Warm weather and a late Easter helped Britain's retail sector defy forecast and perform much better than expected in April, official figures released on Thursday (18 May) showed.
According to the Office for National Statistics (ONS), retail sales including auto fuel rose 4% on an annual basis last month, surging past expectations for a 2.2% gain and rising sharply from the 1.7% increase recorded in the previous month.
That left the quantity bought in the three-month period up 0.3% compared with the previous quarter, marking a slight rebound after three consecutive quarterly drop.
On a month-on-month basis, retail sales including auto fuels rose 2.3%, compared with analysts' expectations for a 1.1% increase and recovering from the 1.8% slip registered in March.
"Today's numbers provide some welcome evidence the economy has made a brighter start to the second quarter following disappointing GDP growth of 0.3% in the first quarter," said Ben Brettell, senior economist at Hargreaves Lansdown.
"With the labour market looking relatively robust, it's possible the current mood of pessimism is unjustified.
The sharp increase in retail sales was largely attributable to the timing of Easter, which fell much later than last year, and warm weather throughout April.
Similarly, a report released last week by the British Retail Consortium (BRC) showed total retail sales were up 6.3%, the biggest increase recorded in six years.
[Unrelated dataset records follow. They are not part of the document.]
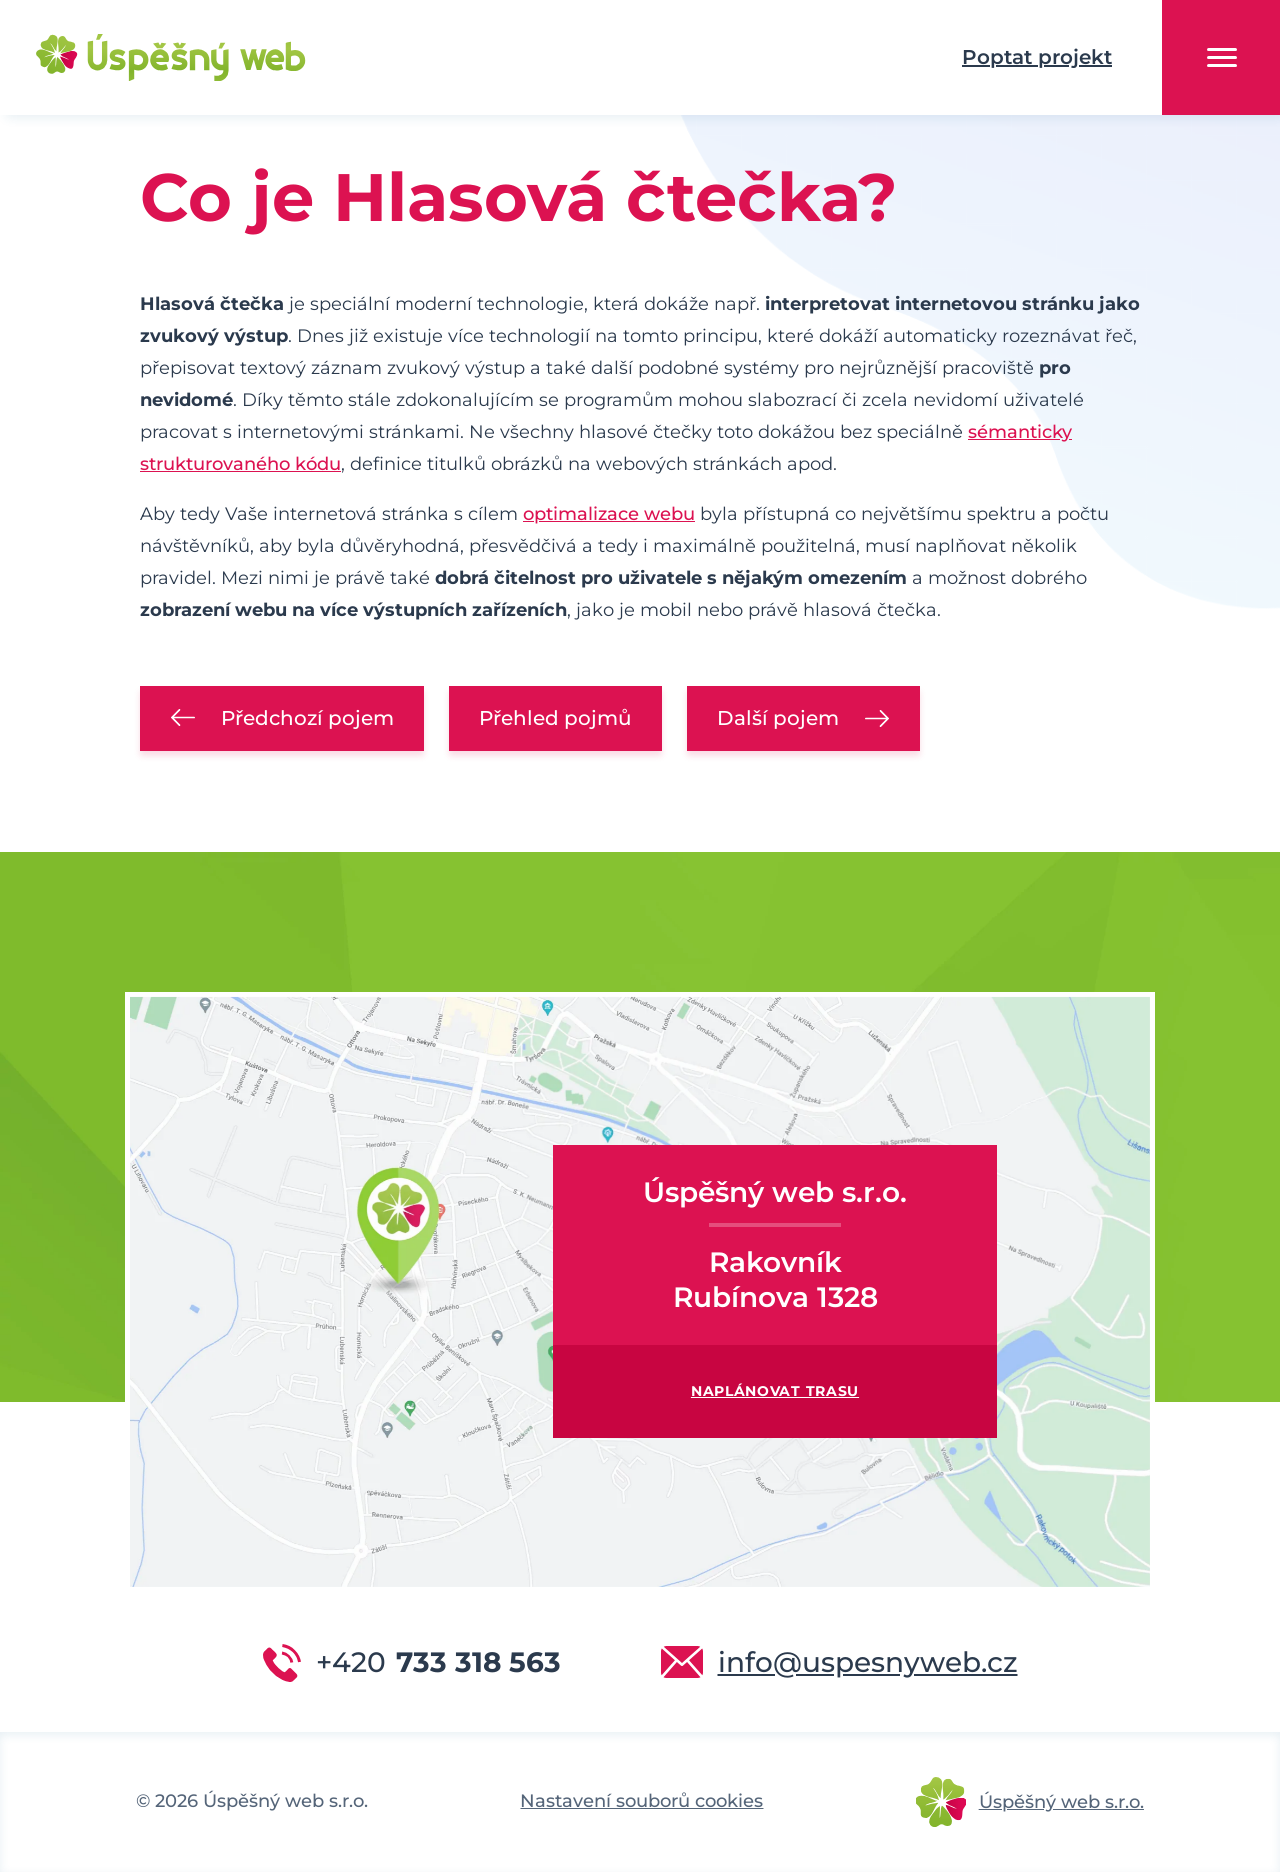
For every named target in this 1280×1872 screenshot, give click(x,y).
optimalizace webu (609, 514)
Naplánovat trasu (775, 1391)
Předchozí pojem (307, 718)
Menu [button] (1222, 57)
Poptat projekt (1037, 57)
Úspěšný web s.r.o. (1061, 1802)
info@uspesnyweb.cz (868, 1662)
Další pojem (778, 718)
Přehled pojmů (555, 718)
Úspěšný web (140, 58)
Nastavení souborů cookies (641, 1801)
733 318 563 (438, 1662)
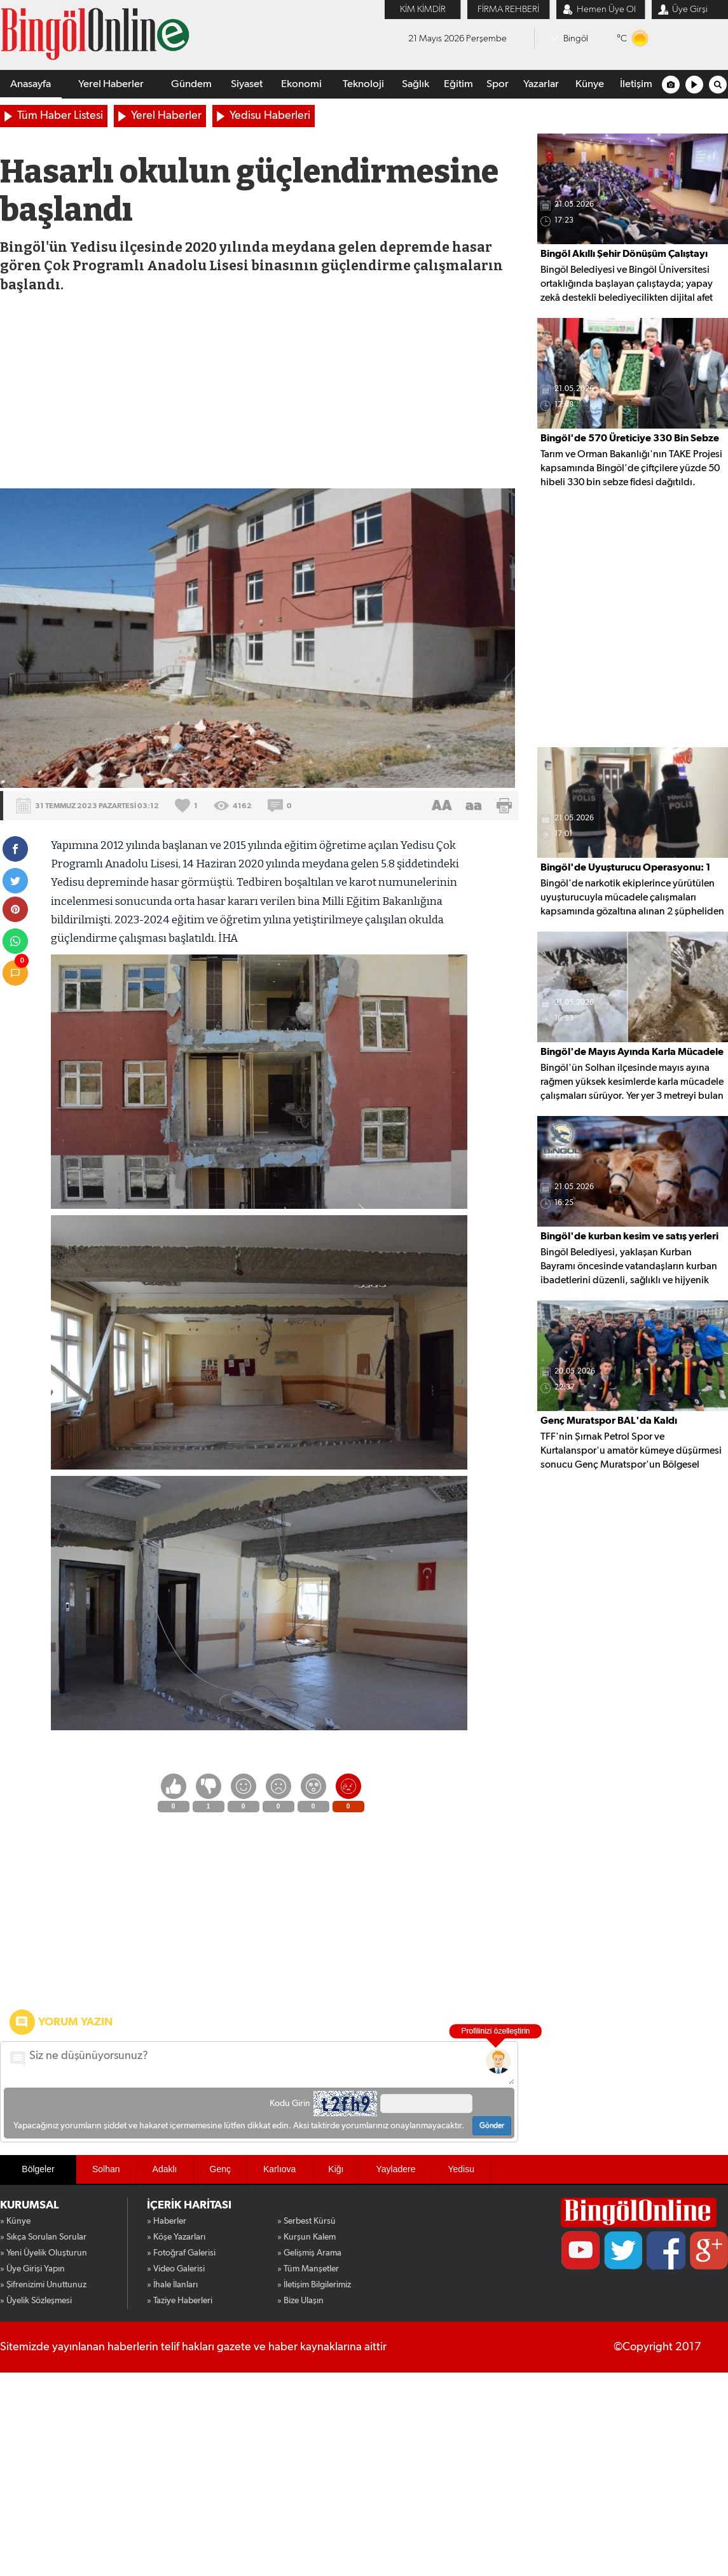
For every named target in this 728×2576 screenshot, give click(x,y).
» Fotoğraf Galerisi (181, 2253)
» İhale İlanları (172, 2284)
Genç (220, 2169)
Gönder (491, 2126)
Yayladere (395, 2169)
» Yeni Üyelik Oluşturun (43, 2253)
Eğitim (458, 84)
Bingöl (575, 38)
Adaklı (165, 2169)
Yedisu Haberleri (270, 115)
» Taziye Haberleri (179, 2300)
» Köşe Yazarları (176, 2237)
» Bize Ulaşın (300, 2300)
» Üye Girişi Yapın (32, 2268)
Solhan (106, 2169)
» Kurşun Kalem (306, 2237)
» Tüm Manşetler (308, 2268)
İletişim (636, 84)
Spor (497, 84)
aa (473, 806)
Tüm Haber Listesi (60, 115)
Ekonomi (301, 84)
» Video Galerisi (176, 2268)
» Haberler (166, 2221)
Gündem (191, 84)
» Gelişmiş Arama (309, 2253)
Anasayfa (30, 84)
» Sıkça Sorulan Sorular (43, 2237)
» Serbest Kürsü (306, 2221)
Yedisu (461, 2169)
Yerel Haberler (111, 84)
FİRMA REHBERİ (508, 9)
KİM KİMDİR (423, 9)
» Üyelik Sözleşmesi (36, 2300)
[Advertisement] (259, 393)
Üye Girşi (690, 9)
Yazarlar (541, 84)
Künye (589, 84)
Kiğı (335, 2169)
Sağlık (415, 84)
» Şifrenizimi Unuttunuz (43, 2284)
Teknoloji (363, 84)
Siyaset (247, 84)
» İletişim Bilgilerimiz (314, 2284)
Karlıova (279, 2169)
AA (442, 806)
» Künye (15, 2221)
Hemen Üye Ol (606, 9)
Samuel Tombs, chief UK economist at Pantheon Macroeconomics, warned the latest retail sales data must be taken with a pinch of salt.
"The official retail sales figures are calendar adjusted, so in theory they should be unaffected by the timing of Easter," he said.
"But the data often are volatile around this time of year, suggesting that the ONS' adjustment methodology fails to adjust fully for the boost to spending over the holidays."
However, the better-than-expected figures will only momentarily allay fears that rising inflation has begun to bite as Britons are reining in their spending.
Data released earlier this week by the ONS showed inflation rose at the fastest pace since September 2013 in April, climbing to 2.7% and remaining above the Bank of England's 2% target for the third consecutive month, after breaking through the threshold for the first time in three years in March.
Meanwhile, basic salaries excluding bonuses grew 2.1% in the three months to March, in line with expectations but lower than the 2.2% recorded in the previous quarter. Crucially, however, when adjusted for inflation average weekly earnings fell 0.2% year-on-year when excluding bonuses, the first time real pay has fallen behind inflation since September 2014.